Breach was a Swedish post-hardcore band formed in Luleå in 1993. The band, which included a large line-up near the end of its existence, is noted for its highly distinctive style, combining elements of hardcore punk, extreme metal, indie-rock, noise rock, and post-punk in a way that set it apart from many of its peers and was greatly influential in underground music circles.

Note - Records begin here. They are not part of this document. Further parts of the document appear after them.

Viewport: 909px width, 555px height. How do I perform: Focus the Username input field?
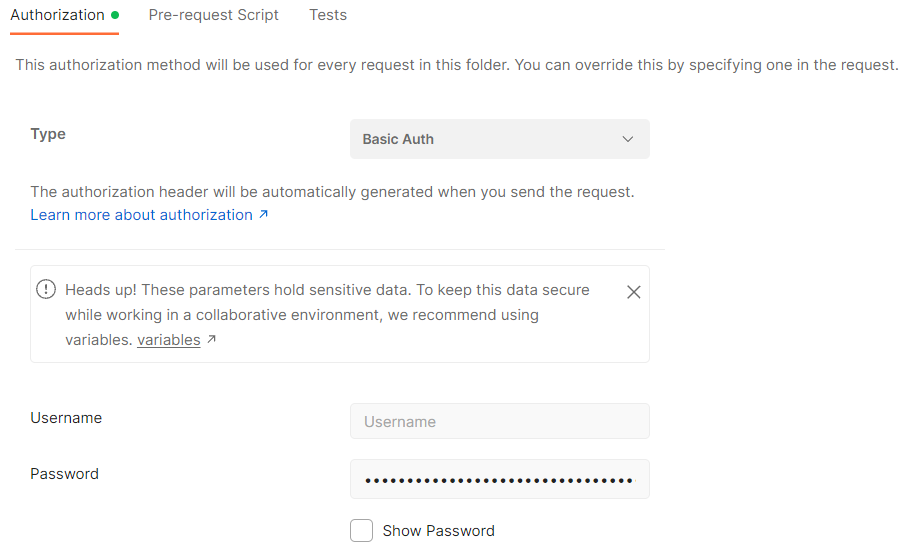[x=500, y=421]
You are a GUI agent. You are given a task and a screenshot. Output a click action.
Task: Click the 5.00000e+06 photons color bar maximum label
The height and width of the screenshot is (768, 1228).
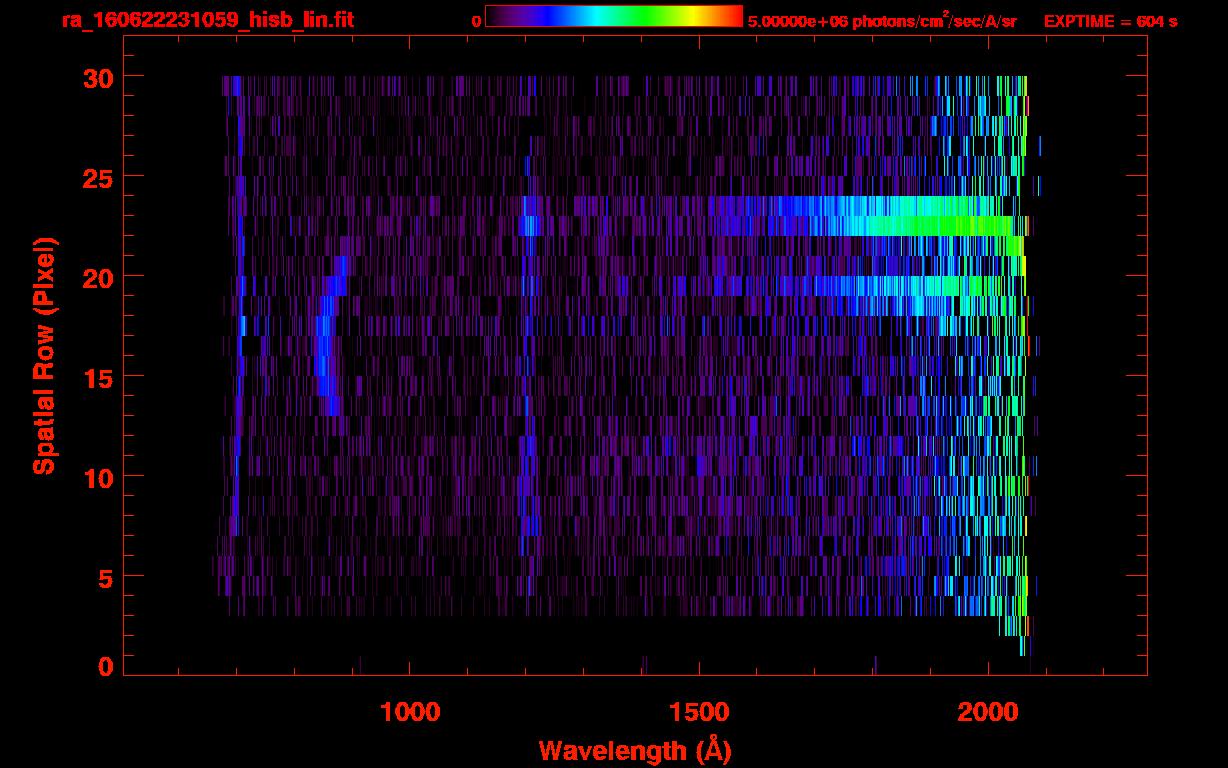coord(881,21)
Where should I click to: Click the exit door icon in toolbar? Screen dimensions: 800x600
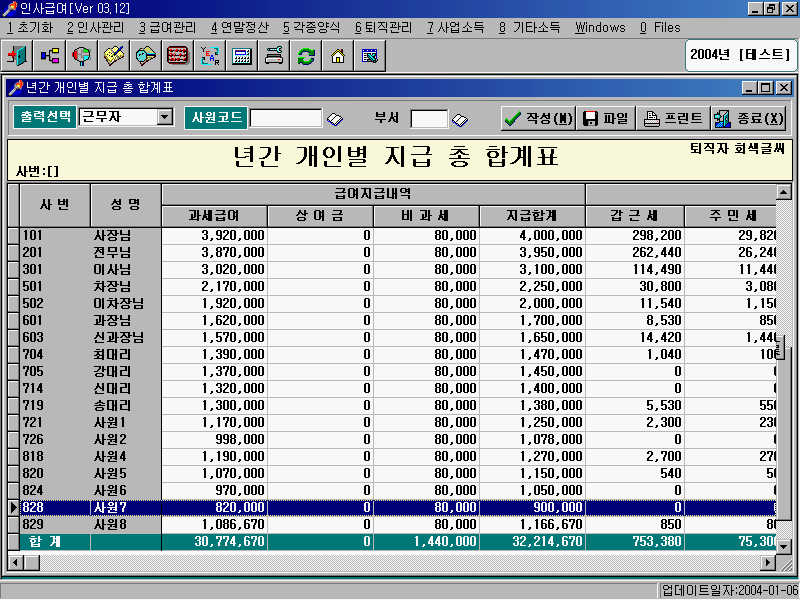[18, 56]
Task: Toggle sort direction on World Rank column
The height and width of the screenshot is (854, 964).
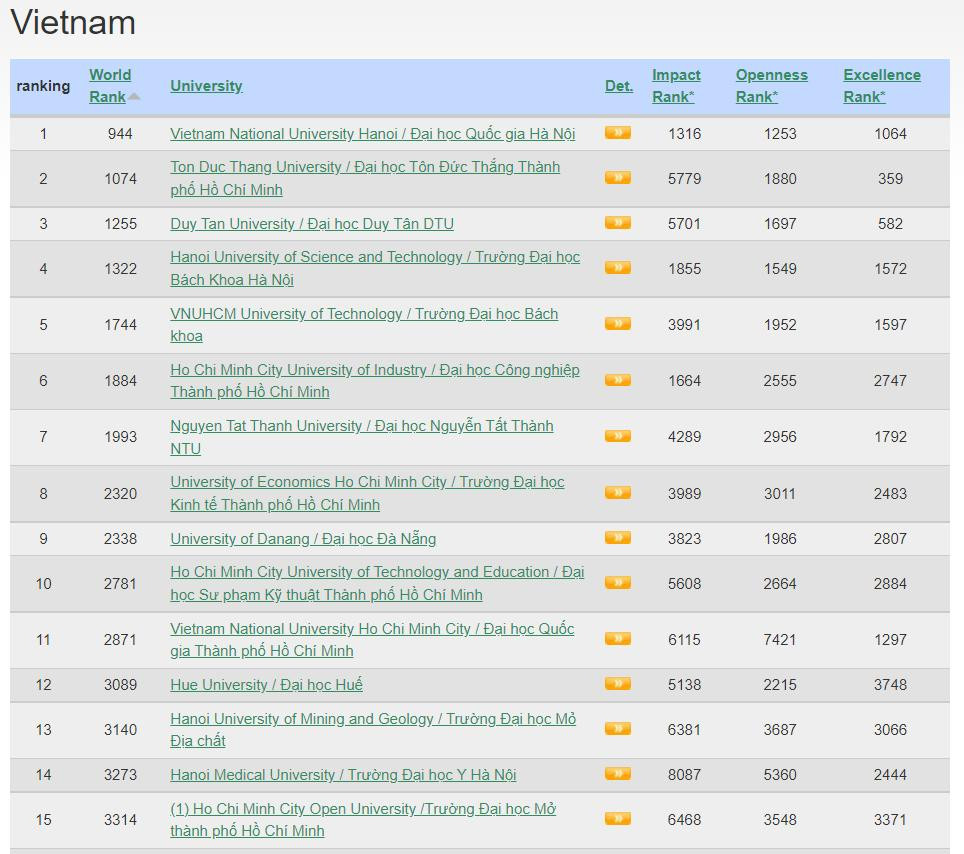Action: coord(110,86)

They issued 4 full-length albums through Burning Heart Records and a slew of EPs through a variety of labels before officially breaking up in 2002. Since their split, the group has performed one reunion show in 2007.

== History ==
The band was formed in Luleå in 1993. Friction, their debut album was recorded at Stockholm's Sunlight Studios with engineer Fred Estby and released in 1995. Pelle Gunnerfeldt from Fireside recorded and mixed most of the group's subsequent albums. In 1996, the band toured Europe for the first time in support of Refused. The tour was a great success and helped establish the band, notably in Scandinavia.

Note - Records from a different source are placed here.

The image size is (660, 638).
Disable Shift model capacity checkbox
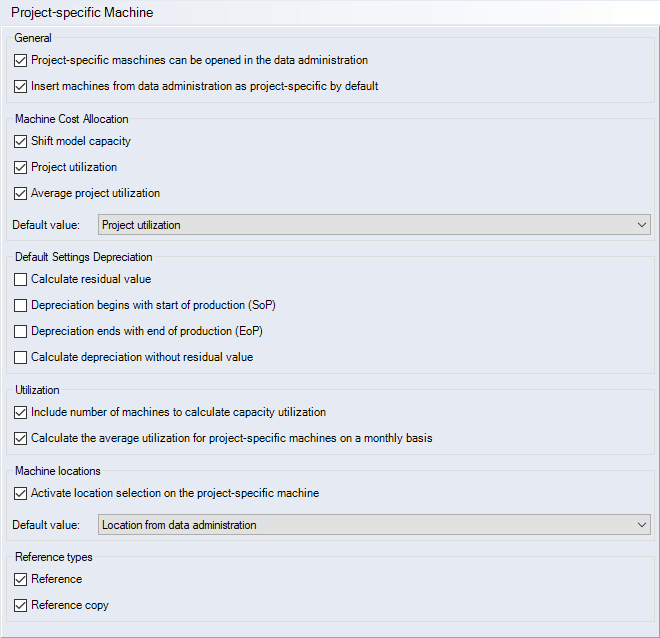tap(21, 141)
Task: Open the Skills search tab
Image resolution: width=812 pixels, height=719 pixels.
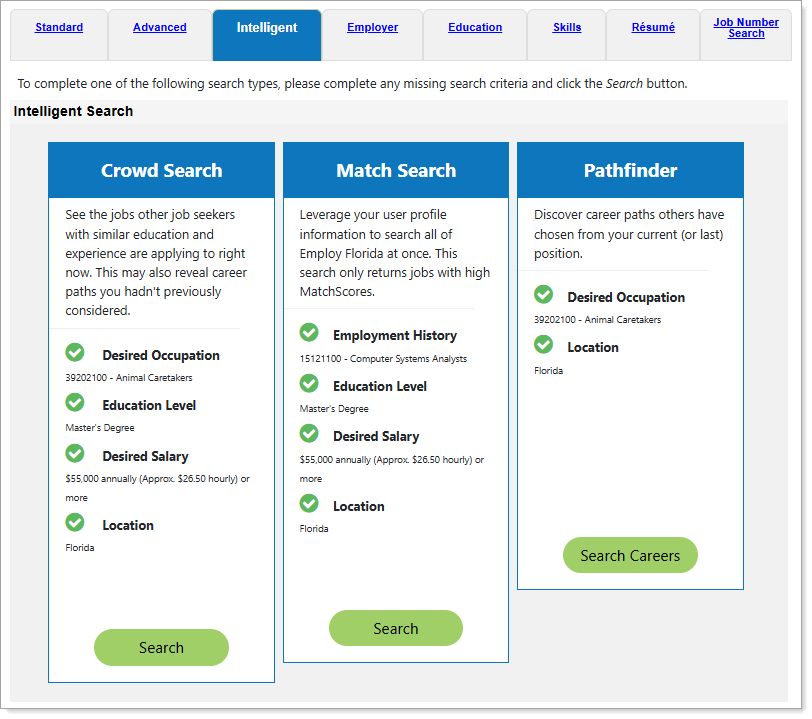Action: coord(567,28)
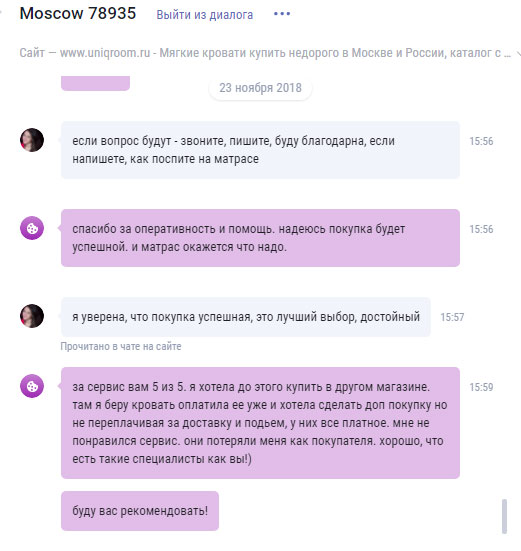Click the partially hidden purple message at top
This screenshot has height=551, width=521.
tap(96, 83)
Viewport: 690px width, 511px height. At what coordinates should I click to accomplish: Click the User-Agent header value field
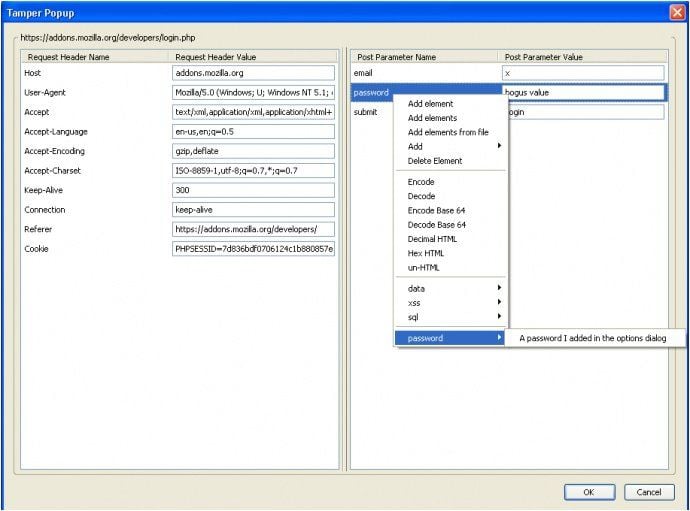pos(253,93)
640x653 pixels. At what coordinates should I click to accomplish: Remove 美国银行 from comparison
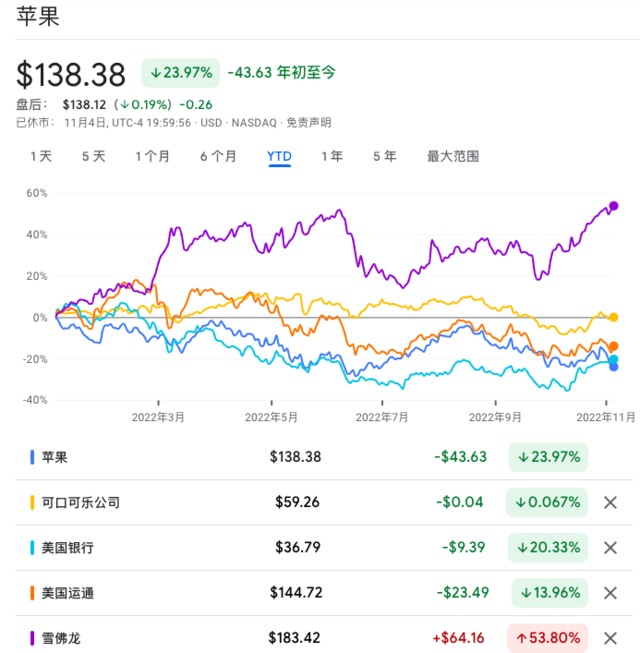click(x=610, y=548)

Their real breakthrough came with the release of the album It's Me God (1997), which earned them an opening slot in European tour with Neurosis and Entombed. The album was released in the United States the following year and again, in 2000 by Metal Blade. Their next album, Venom (1999) was premiered at a sold-out show at Kafe 44 in Stockholm at which they debuted their two-drummer live show. The album was released by Relapse Records in the United States. After a tour of summer festivals, the band embarked in their third European headlining tour in the fall of 1999.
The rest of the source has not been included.